Associando-se ao estilo ready-made de Marcel Duchamp, LoopB, por sua vez, deu uma feição sensorial à presença da casa como símbolo da permanência, usando os materiais de que dispunha. Trabalhar com o que existe parece ser o seu mote, conforme já se havia visto em apresentações anteriores (na Casa do Núcleo, com Fernando Sardo, em março de 2013, por exemplo). Na estrada desde 1992, o percurso de LoopB é vasto e rico, conforme pode ser visto em diversas ocasiões, algumas delas listadas ao fim deste texto. Mas há mais. Nele são menos as palavras e mais os sons que falam, comunicam.

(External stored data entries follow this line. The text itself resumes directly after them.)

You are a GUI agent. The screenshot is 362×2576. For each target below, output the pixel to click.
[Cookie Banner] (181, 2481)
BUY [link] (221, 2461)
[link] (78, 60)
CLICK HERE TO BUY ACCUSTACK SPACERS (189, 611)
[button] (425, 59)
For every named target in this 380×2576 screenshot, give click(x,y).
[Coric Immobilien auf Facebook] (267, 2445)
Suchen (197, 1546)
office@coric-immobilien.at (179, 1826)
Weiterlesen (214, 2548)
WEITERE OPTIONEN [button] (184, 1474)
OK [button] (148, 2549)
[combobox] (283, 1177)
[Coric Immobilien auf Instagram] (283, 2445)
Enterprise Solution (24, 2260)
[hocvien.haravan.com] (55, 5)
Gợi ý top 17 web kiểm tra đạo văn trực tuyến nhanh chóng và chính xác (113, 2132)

Assim como LoopB não constrói os instrumentos de que se utiliza nas performances, usando o que está disponível no momento (tal como as sucatas), Janice não cede ao afã do novo, mas cria um ambiente em torno da positividade da permanência. Afinal, a Casa Amarela, nonagenária, é uma espécie de vitória sobre o tempo. Lembra aos moradores que pode haver um espaço neste mundo onde à pergunta O que havia aqui? deixa de carregar uma conotação de perda e desconforto: eles sabem que ali, naquela esquina, sempre houve uma casa. Com pessoas dentro; com nomes e história. Janice e LoopB ajudaram, cada um a sua maneira, a contar essa história.

 

Sobre Janice de Piero:

Janice atua tanto no campo das artes plásticas quanto no da performance e da educação artística para jovens. Suas obras contêm claramente a presença de uma forte identidade vinculada ao bairro, à família, aos vizinhos, à vida social afetiva. Além disso, preocupa-se em criar movimentos que implicam em ações e projetos que gerem convivências e fortaleçam afetos e relacionamentos. Até o momento foram realizadas três performances: A Caçamba da Vez: crítica ao espetáculo imobiliário; Coabitação na Casa Amarela 1 – Histórias e Memórias; Coabitação na Casa Amarela 2 – Performance de Loop B. Hoje a Casa Amarela está vinculada às ações performáticas, como um corpo agenciador que possibilita o trânsito pelas esferas afetivas, políticas e sociais. Seu trabalho como artista plástica vem seguindo o caminho da pós-produção, através da re-significação de objetos (muitos deles pessoais), e de assemblages (isso acabou por desembocar na utilização dos objetos da própria casa para uma performance). Dada a particularidade da casa, objeto freqüente de contemplação e curiosidade das pessoas que constantemente param para olhá-la e fotografá-la, veio o a idéia de mostrar como a “casa amarela” é por dentro, numa espécie de compartilhamento da intimidade. Estão no repertório da artista as seguintes exposições, todas contendo narrativas que se referem a objetos e ao relacionamento entre eles: Funarte: Objeto Instalação, 2002 (exposição individual); Galeria de Arte Casa da Xiclet: Feliz Aniversário Nelson Leirner, 2006 (coletiva); Galeria Cubo, Barcelona: Pequeños rituales domésticos, 2008 (coletiva); Galeria Cubo, Barcelona: Casa Úmida, 2009 (exposição individual); Ar[t]cevia Internacional Art Festival, Itália: Um intero museo su uma parede, 2010 (coletiva); Casa Amarela: Lugar Mítico, 2014 (exposição individual).

 

Sobre a Casa Amarela:

A casa amarela, que fica na Rua Camilo nos números 955 e 957, pertenceu ao bisavô de Janice, um dos pioneiros do bairro da Vila Romana, chegado no local ainda no final do século XIX. Abrigou, segundo conta a bisneta, muitos imigrantes chegados da Itália. Hoje ela pretende ser um local de convívio. Dentro dela, por volta de 2003 surgiu o Mover (Movimento Anti-Verticalização, que depois mudou para Movimento Contra a Verticalização Desenfreada), onde muitos desses amigos e alguns vizinhos circularam. O movimento procurava unir ação política de intervenção no espaço público simultaneamente à preservação da memória e história. Muitos eventos e trabalhos de intervenção foram feitos dentro da Casa Amarela. Dentre esses devem ser mencionados o acervo fotográfico criado a partir da coleção de fotografias trazidas pelos vizinhos e antigos moradores do bairro, assim como o acervo de áudio a partir dos depoimentos dessas mesmas pessoas, tudo feito a partir de encontros em finais de semana na Casa Amarela, de modo espontâneo e comunitário, sem qualquer auxílio institucional, seja privado ou público.